Des psychologues de l'Université de Californie ont découvert que nos émotions dirigent nos intuitions, nous donnant le sentiment que quelque chose est « bien » ou « faux ». Ils croient que les jugements sont le résultat d'une réévaluation, un processus par lequel on atténue l'intensité des émotions en se concentrant sur une description intellectuelle. Autrement dit, les jugements ne seraient rien de plus qu'une rationalisation de ce que nous ressentons, une tentative pour « expliquer » notre aversion.



Dans l'expérience, les participants ont lu des histoires sur des dilemmes moraux. Lorsqu'ils permettaient aux gens de juger les comportements des protagonistes, ils les classaient comme négatifs, désagréables et immoraux, mais lorsqu'on leur demandait de réévaluer la situation logiquement, la tendance à porter des jugements moraux était épuisée.

Les chercheurs ont conclu que "nous sommes des esclaves et des maîtres, nous pouvons être contrôlés, mais nous avons également la capacité de façonner nos jugements chargés d'émotion".

Les neuroscientifiques de l'Université de Princeton l'ont prouvé. Ils ont vu que lorsque nous portons des jugements de fiabilité en regardant les visages des gens, des zones liées aux émotions, telles que l'amygdale, l'insula antérieure, le cortex préfrontal médial et le précuneus, sont activées dans notre cerveau.

Cela signifie que lorsque les jugements conduisent à des étiquettes simplistes, ils sont généralement le résultat de préjugés et d'idées préconçues. C'est l'application automatique des normes sociales que nous avons introjectées, l'expression d'un monde dualiste dans lequel les choses sont bonnes ou mauvaises, sans moyen terme.

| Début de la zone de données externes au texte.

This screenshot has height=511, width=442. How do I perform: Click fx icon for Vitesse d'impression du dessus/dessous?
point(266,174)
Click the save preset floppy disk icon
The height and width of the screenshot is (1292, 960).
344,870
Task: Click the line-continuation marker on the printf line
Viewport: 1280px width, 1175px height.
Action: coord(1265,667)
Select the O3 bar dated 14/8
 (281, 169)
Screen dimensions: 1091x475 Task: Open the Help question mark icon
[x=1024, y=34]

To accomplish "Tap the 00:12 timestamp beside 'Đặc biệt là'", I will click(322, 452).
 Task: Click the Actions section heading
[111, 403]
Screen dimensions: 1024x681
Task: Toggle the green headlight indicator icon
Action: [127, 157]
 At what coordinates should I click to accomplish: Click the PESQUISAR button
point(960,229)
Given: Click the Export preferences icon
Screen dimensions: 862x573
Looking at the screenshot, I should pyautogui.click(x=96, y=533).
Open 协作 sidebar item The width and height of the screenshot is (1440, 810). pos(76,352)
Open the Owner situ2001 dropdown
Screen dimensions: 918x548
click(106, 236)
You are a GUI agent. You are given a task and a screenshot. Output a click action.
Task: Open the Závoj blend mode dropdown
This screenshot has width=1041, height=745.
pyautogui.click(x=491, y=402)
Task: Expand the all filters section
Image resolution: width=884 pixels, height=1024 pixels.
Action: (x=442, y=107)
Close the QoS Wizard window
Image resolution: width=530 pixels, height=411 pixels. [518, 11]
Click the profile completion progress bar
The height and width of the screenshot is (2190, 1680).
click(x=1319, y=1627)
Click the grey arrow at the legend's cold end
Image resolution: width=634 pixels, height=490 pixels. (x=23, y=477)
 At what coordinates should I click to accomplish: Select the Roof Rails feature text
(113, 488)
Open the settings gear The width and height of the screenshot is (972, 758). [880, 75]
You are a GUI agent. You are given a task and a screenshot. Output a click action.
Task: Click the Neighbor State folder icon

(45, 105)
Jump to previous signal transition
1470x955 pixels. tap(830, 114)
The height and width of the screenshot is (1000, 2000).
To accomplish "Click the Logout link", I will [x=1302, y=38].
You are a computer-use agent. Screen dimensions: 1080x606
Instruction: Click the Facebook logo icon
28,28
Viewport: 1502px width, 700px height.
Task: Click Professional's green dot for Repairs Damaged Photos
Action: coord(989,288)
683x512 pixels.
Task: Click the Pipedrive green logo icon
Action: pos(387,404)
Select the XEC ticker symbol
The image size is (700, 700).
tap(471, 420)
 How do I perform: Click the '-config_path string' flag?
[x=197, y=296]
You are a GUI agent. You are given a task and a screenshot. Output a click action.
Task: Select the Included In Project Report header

A ce propos, Nietzsche disait : « en principe nous sommes enclins à affirmer que les jugements les plus faux (les jugements synthétiques en font partie a priori) sont les plus essentiels pour nous, que l'homme ne pourrait vivre s'il n'admettait les fictions logiques, s'il ne mesurait pas la réalité à l'aune du monde purement inventé de l'inconditionné, identique à lui-même, s'il ne déformait continuellement le monde ».

En effet, les jugements cachent souvent une peur atavique de ce que nous ne comprenons pas - ou ne voulons pas comprendre - car cela demande un travail intellectuel acharné. Ils sont l'expression du rejet du différent, à la recherche d'une protection dans un monde fait pour nous.


Remplacer les jugements par l'observation et la compréhension

Dans le livre « Au-delà du bien et du mal », Nietzsche a soutenu que le seul critère pour décider de la valeur d'un test est sa capacité à préserver, mais surtout, à favoriser et à améliorer la vie.


« Il s'agit de savoir dans quelle mesure un tel jugement favorise la vie, écrit le philosophe. Il croyait que les jugements valaient autant qu'ils contribuent à améliorer l'homme, lui permettant de se dépasser, le rendant plus fort, heureux, créatif, réconcilié et affirmatif...

Pour y parvenir, il affirme qu'« il faut ôter de soi le mauvais goût de vouloir coïncider avec les autres ». Il faut avoir le courage de penser par soi-même en s'éloignant des catégories dualistes et dichotomiques telles que le bien et le mal ou le bien et le mal. Il faut s'ouvrir à de nouvelles idées et apprendre à gérer la peur générée par l'autre.


Un bon point de départ est d'apprendre à observer. Il y a plusieurs manières d'observer : observer avec jugement et observer sans lui.

Lorsque nous observons, il est difficile de nous séparer de notre échelle de valeurs, de nos cartes mentales et de notre façon d'appréhender la vie. Ce n'est pas forcément mauvais, mais nous devons être capables de faire un pas en avant car si nous observons uniquement dans le but de juger, critiquer et condamner, nous limiterons notre apprentissage et nuirons probablement aux autres. Si nous cherchons à juger, nous perdrons une partie de la réalité.

Au contraire, observer attentivement pour découvrir et apprendre élargira notre univers. C'est un processus enrichissant qui ouvre des portes et fait jaillir l'étincelle de la connaissance. Par conséquent, il est préférable de laisser les jugements aux personnes qui préfèrent se limiter.